The Myth About Apartment Oversupply in Sydney
In an article for the website Your Investment Property, Phil McCarroll discusses whether Sydney has had its fair share of apartment supply and if it can afford any more anytime soon. While some fear apartment oversupply, there are many experts who feel that we are only catching up after a long period of undersupply.
Oversupply only compensating for a prolonged undersupply
Doubtlessly, we are building a really large quantity of new homes but a lot of this is an effort to compensate for our poor run and the undersupply we have witnessed for many years (which led to chronic housing shortage).
How the figures may pan out
At present, though we will keep constructing a fairly high number of houses, we will also keep seeing a housing deficit year after year.
You can read the original article here.
It is reliably predicted that we may be a good 190,000 homes short by the year 2024. This, despite the furious pace of construction. Perhaps what may hold us better is if we can somehow remove all the barriers caused by red tape and unwarranted compliance regulations from the mix.

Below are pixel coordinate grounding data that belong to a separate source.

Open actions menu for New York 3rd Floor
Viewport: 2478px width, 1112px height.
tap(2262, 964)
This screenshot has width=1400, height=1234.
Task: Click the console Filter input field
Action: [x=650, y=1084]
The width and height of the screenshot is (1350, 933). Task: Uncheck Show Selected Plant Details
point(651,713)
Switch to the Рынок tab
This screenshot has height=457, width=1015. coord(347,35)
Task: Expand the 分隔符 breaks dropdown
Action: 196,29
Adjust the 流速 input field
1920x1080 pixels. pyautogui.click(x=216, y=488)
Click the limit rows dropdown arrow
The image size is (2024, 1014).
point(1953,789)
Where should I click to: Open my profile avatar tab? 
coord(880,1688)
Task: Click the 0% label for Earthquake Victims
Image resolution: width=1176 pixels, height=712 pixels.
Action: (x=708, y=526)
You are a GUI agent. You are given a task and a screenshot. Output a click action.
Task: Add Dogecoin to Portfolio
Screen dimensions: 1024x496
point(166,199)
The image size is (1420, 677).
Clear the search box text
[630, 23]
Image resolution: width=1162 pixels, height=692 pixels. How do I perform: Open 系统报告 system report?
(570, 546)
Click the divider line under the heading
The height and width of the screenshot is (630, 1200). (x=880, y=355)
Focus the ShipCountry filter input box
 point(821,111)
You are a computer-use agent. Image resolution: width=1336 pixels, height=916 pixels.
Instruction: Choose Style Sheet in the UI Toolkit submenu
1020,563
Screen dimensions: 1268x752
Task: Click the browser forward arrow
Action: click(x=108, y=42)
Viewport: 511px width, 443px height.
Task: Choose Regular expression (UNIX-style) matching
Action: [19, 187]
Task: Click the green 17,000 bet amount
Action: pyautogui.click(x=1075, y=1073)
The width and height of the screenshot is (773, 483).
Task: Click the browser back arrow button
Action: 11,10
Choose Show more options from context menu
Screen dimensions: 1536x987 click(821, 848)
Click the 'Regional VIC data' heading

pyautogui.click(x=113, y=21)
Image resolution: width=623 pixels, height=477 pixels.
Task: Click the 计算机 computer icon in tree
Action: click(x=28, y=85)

Don’t build just for the sake of it
What we should also guard against is building just for the sake of it. Poorly developed buildings will create a ghetto effect and certainly not do anything to increase the comfort index. Such a turn of events is certainly a possibility given the greed of a number of developers and agents.
Sunset Clause
I feel that the Sunset Clause should be done away with. It has hurt the investor fraternity hard already in that it allows developers to cancel contracts if they pass their scheduled date of completion. Can’t we see how easy it is to tamper with the dates if developers find another buyer willing to paying a higher price?